In Technology Dynamics, Inc. d/b/a Nova Battery Systems v. Emerging Power, Inc. et al., Docket No. A-0952-17T3 (N.J. Sup. Ct. – App. Div. Feb. 26, 2019), the Appellate Division reinstated breach of duty of loyalty claims against two former key employees of Nova Battery Systems (“NBS”), Master and Beringer, who resigned from NBS to work at competitor Emerging Power, Inc. (“EPI”). In an eleven-count complaint, NBS asserted a number of claims, including counts for breach of duty of loyalty and tortious interference with prospective business, and sought injunctive relief – which was denied.
Notably, Master and Beringer did not have any employment contract or non‑compete agreement with NBS. Consequently, at the conclusion of the discovery period, EPI moved for summary judgment, based partly on the contention that NBS’s claims could not survive the absence of a written contractual agreement. The trial court agreed and dismissed the complaint.
On appeal, NBS argued that a written agreement is not required in order to establish claims of breach of the duty of loyalty and tortious interference. The Appellate Division agreed and issued a twenty-five page opinion tracing the history of the duty of loyalty claim.
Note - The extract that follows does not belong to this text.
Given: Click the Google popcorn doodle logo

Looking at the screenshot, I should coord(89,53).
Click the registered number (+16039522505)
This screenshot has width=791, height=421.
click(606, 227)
The Court noted the 2001 New Jersey Supreme Court decision in Lamorte Burns & Co., Inc. v. Walters, 167 N.J. 285, 302 (2001), for the fundamental proposition that, contract or no contract, “[a]n employee must not while employed act contrary to the employer’s interest.” After acknowledging that an employee has the right to make preparations to start a competing business, the Court reminded us, by citing to the New Jersey Supreme Court decision in Cameco, Inc. v. Gedicke, 157 N. J. 504, 517 (1999), that “the employee may not breach the undivided duty of loyalty he or she owes to his or her employer while still employed by soliciting the employer’s customers or engaging in other acts of secret competition.”
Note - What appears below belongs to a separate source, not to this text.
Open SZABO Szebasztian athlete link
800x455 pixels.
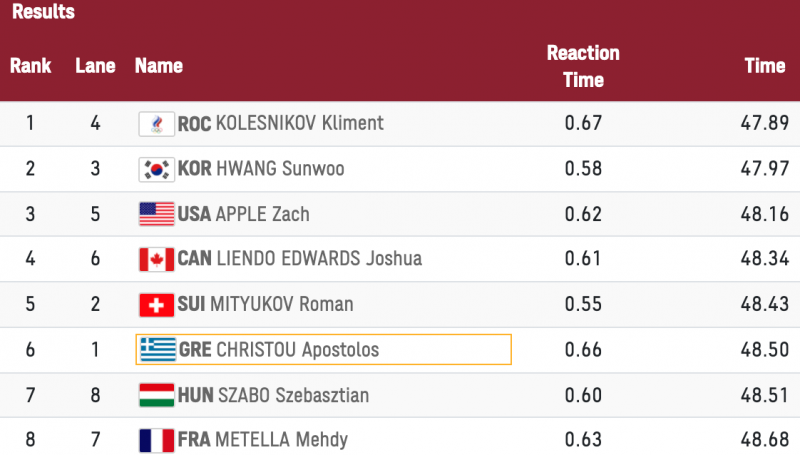pos(293,395)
The Cameco decision identified the following four-factor analysis relevant to determine whether an employee breached a duty of loyalty:
(1) The existence of contractual provisions relevant to the employee’s actions;
(2) the employer’s knowledge or, or agreement to, the employee’s actions;
(3) the status of the employee and his or her relationship to the employer, e.g. corporate officer or director versus production line worker; and
(4) the nature of the employee’s [conduct] and its effect on the employer.
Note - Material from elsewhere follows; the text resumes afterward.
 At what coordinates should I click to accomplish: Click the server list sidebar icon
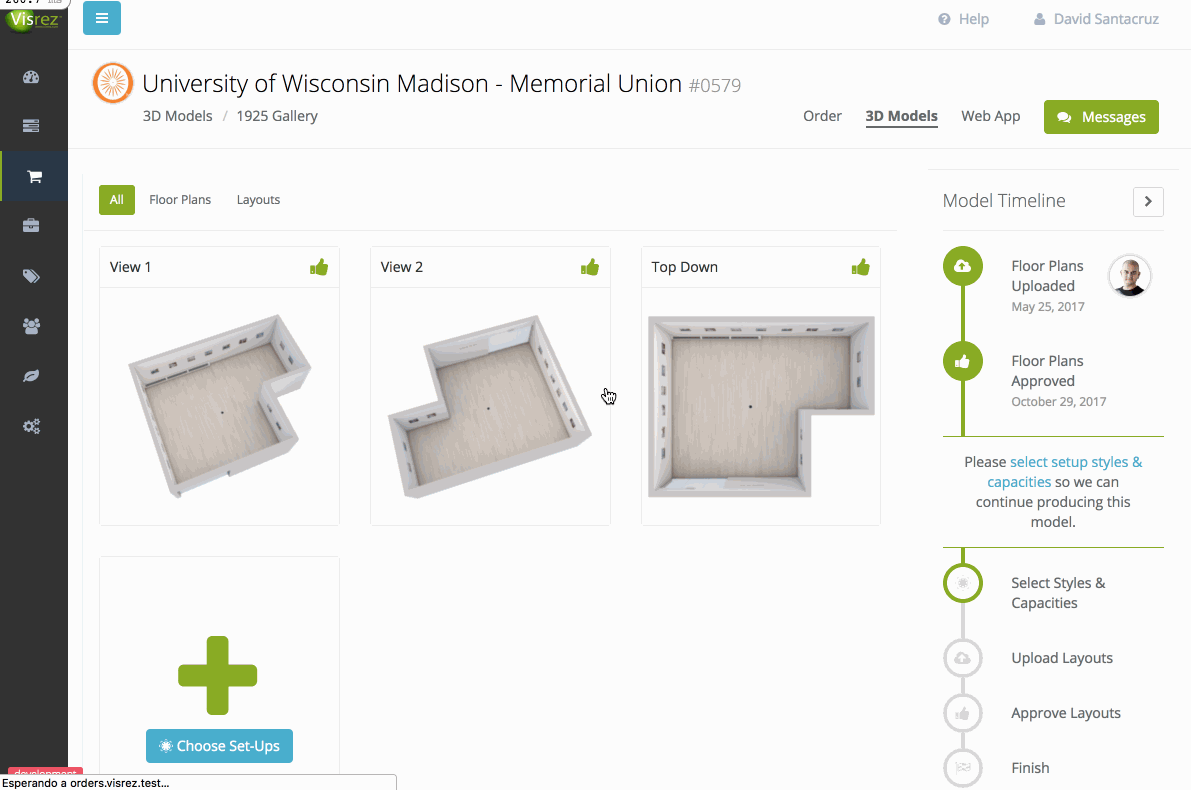(x=31, y=126)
Kaye v. Rosefielde, 223 N.J. 218, 230 (2015) (alteration in original) (citing Cameco, 157 N.J. at 521-22).
The Court noted that while the existence of a contract is a relevant factor to be considered in a breach of the duty of loyalty claim, it is not determinative. In reviewing the evidentiary record, the Court noted emails showing Master and Beringer intended to solicit their NBS customers while they were still employed by NBS. The emails further indicated that Master and Beringer planned to sell those customers an excess amount of NBS products before resigning their employment, so that the customers could manage any delays in servicing during the transition from NBS to EPI.
Therefore, relying on Lamorte – for the proposition that an employee may not breach the undivided duty of loyalty he or she owns to his or her employer while still employed by soliciting the employer’s customer or engaging in other acts of secret competition – the Appellate Division reversed the trial court decision and restored the breach of duty of loyalty and tortious interference counts of the Amended Complaint. This decision reminds us that breach of duty of loyalty claims are alive and well in New Jersey, and do not sink or swim on the existence of a written contract. Nevertheless, there are many reasons why an employer concerned about competition by former employees ought to use some form of restrictive covenant agreement.